What this task involves: Extract from the material below each line containing the string "header", and reproduce every such line in full.
--- Start of Material provided ---
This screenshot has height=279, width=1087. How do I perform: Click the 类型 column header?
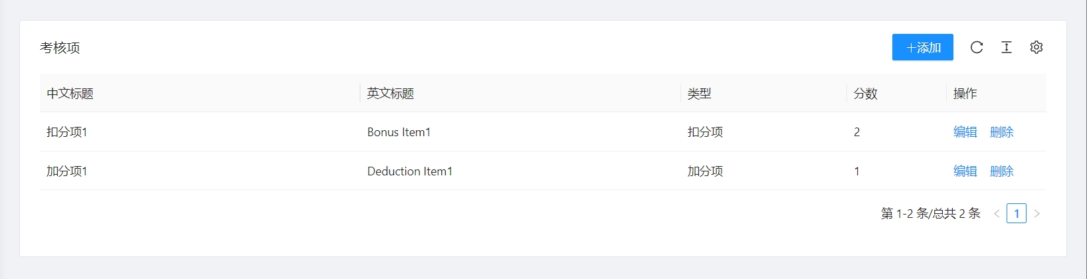tap(699, 94)
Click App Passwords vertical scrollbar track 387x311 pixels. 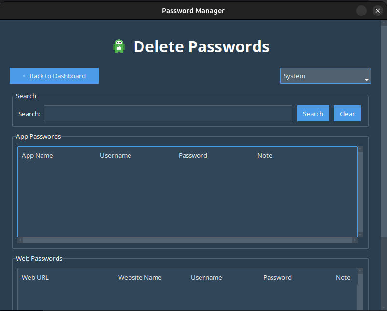[x=360, y=193]
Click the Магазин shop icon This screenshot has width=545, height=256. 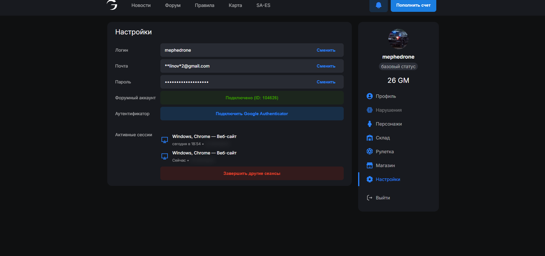[369, 165]
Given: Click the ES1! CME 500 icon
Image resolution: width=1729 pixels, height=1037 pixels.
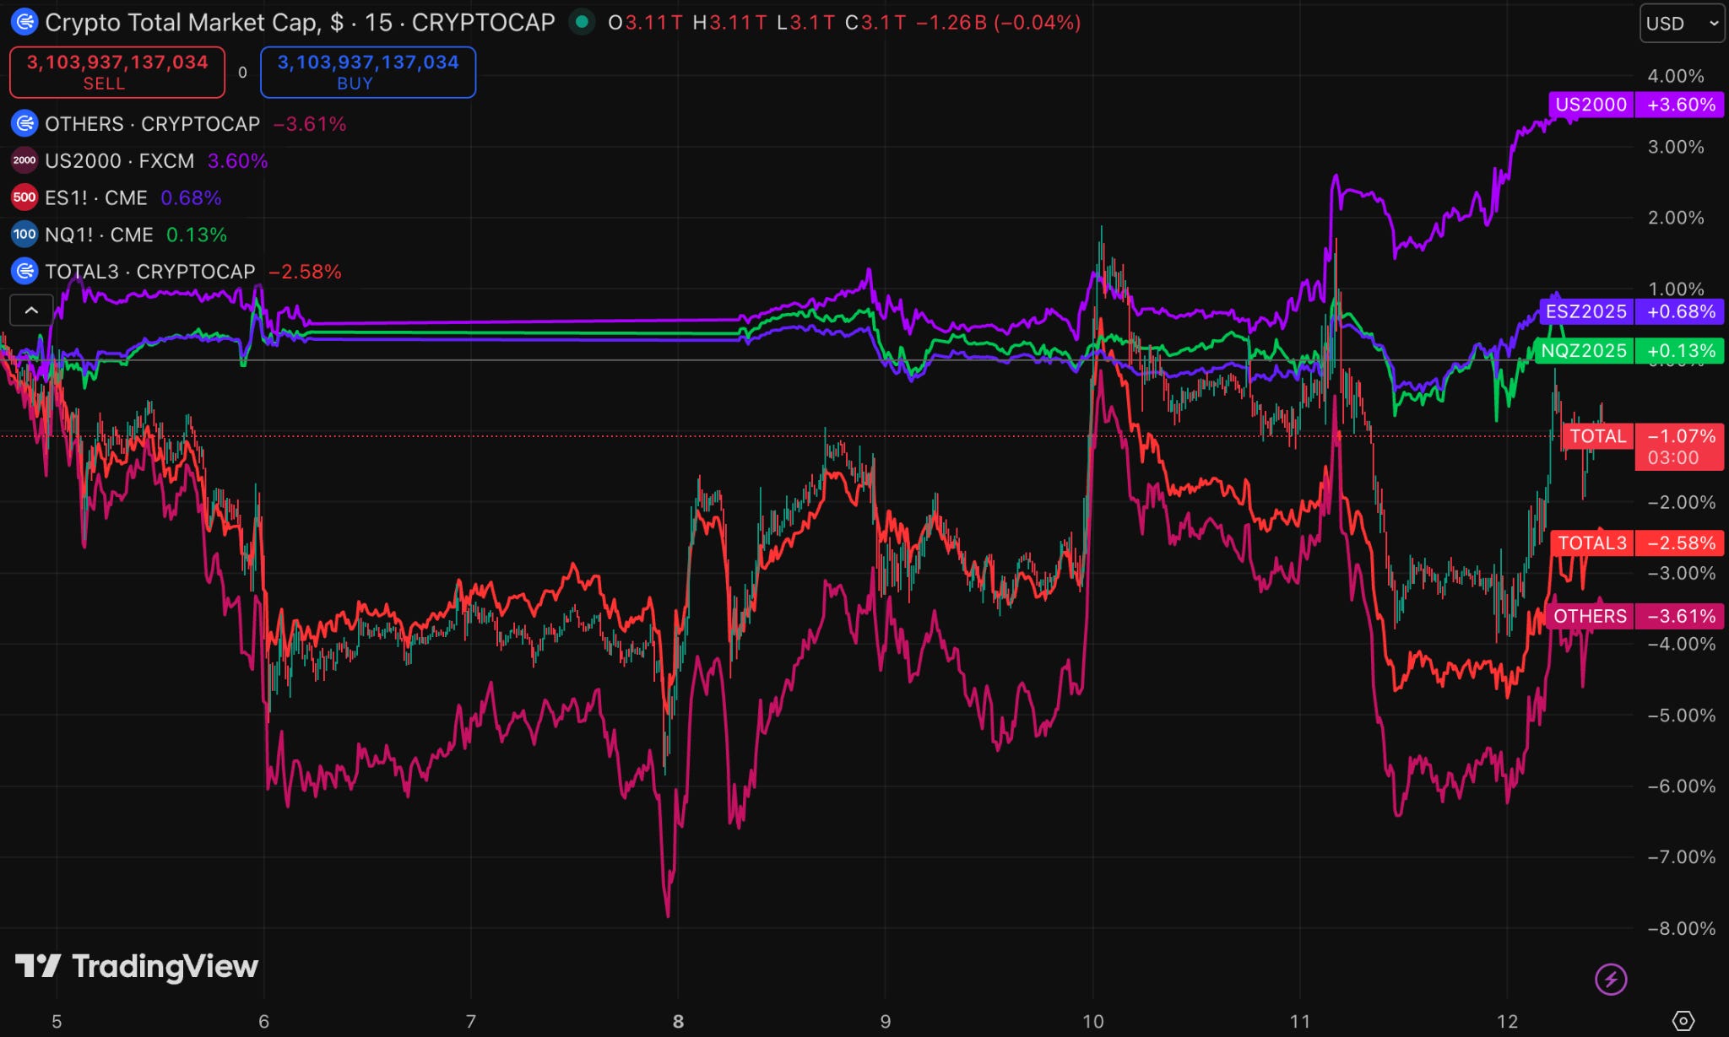Looking at the screenshot, I should [24, 197].
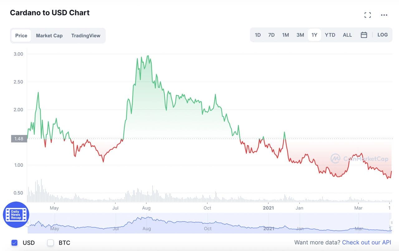Enable the USD currency checkbox
This screenshot has width=399, height=251.
pyautogui.click(x=14, y=243)
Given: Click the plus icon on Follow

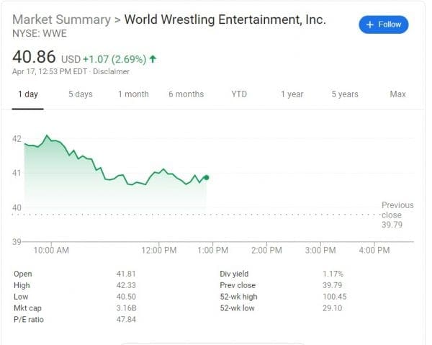Looking at the screenshot, I should [370, 24].
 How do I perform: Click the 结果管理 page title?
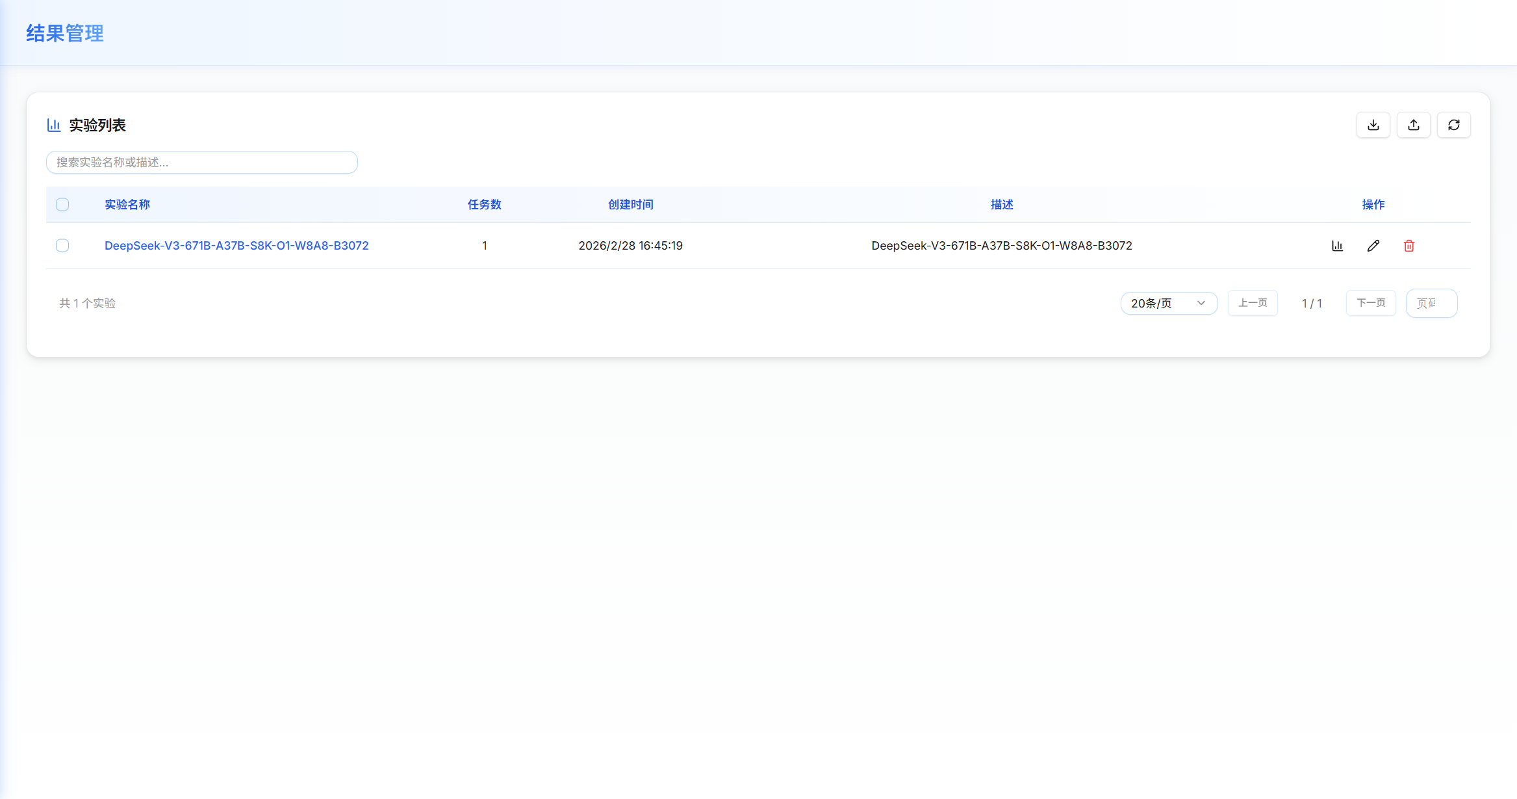tap(65, 33)
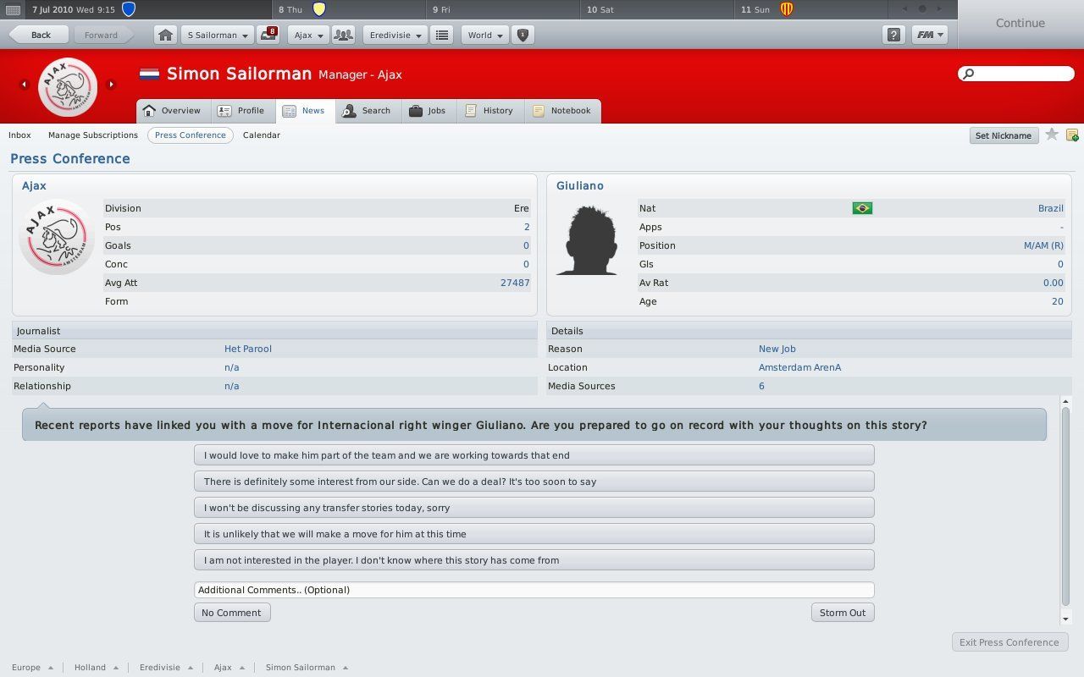The height and width of the screenshot is (677, 1084).
Task: Open the inbox mail icon with notification badge
Action: [269, 36]
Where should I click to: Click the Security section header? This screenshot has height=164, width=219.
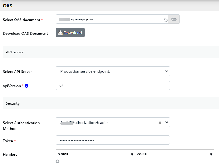(13, 103)
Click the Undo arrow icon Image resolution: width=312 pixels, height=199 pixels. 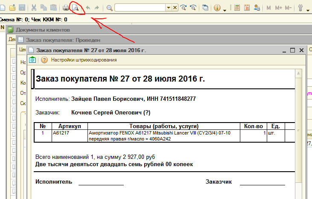(x=88, y=8)
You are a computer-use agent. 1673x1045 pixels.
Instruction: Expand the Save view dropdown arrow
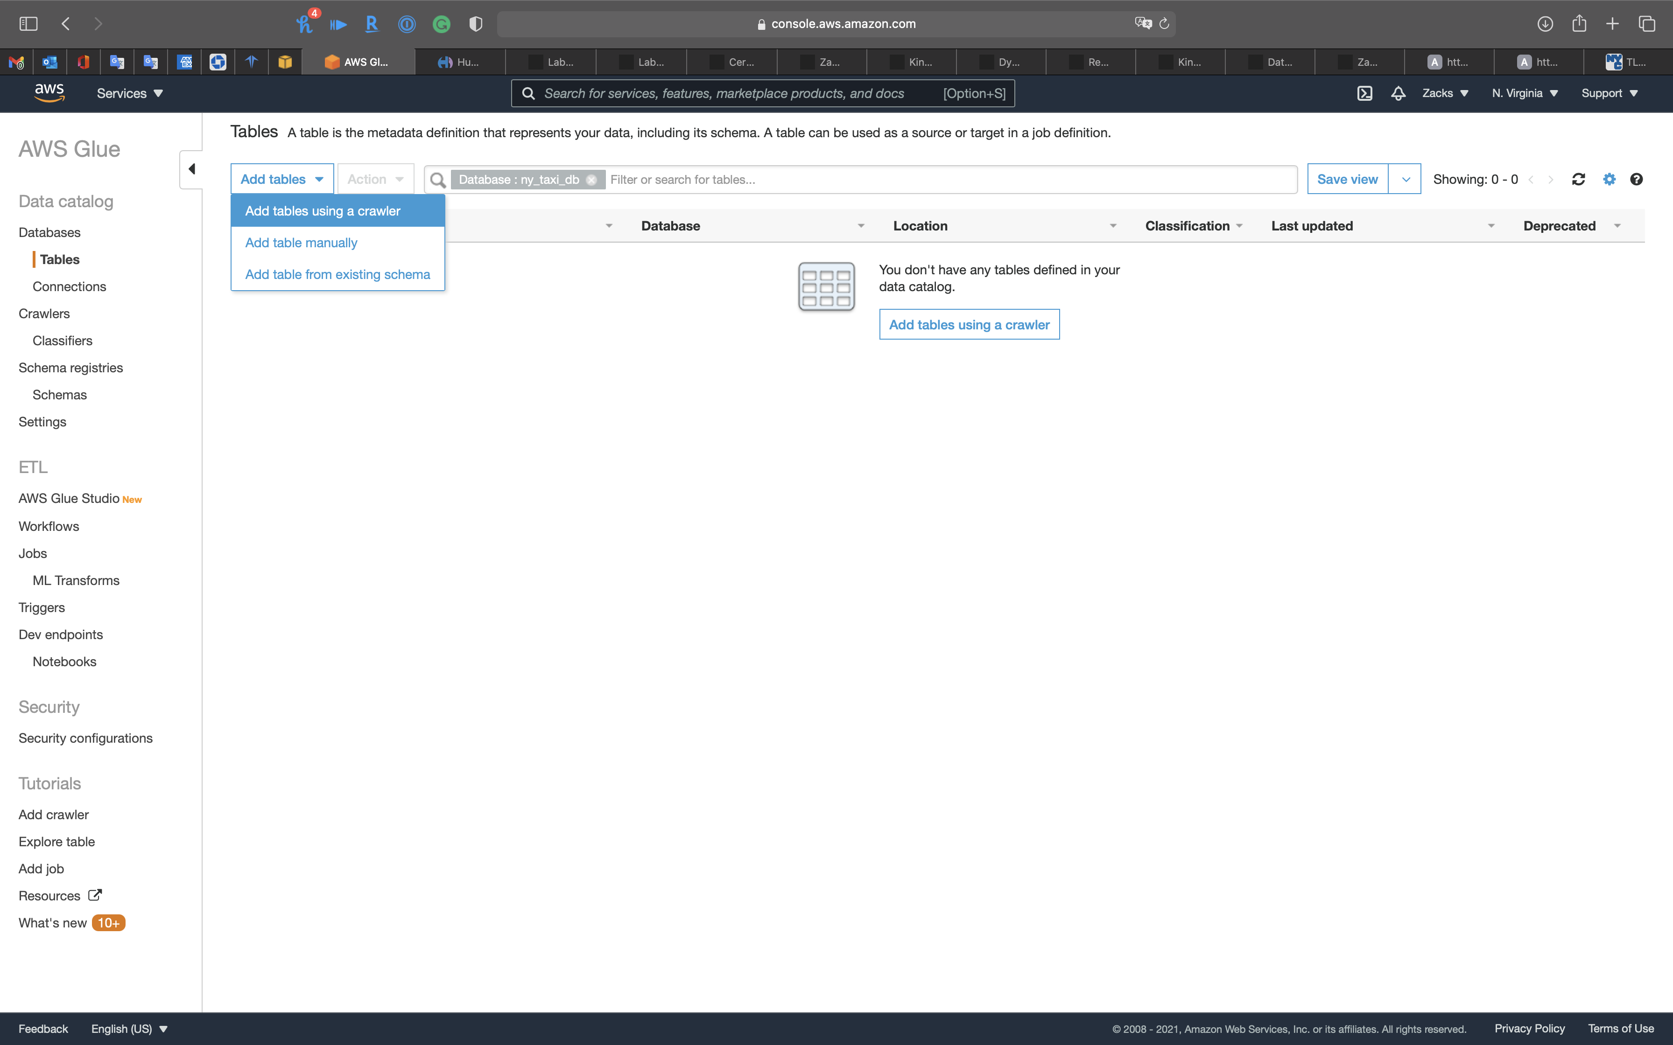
--- End of Material provided ---
Solution to this problem:
This screenshot has height=279, width=1087. How do I perform: Click the 类型 column header?
Where should I click to: Click the Security section header? This screenshot has height=164, width=219.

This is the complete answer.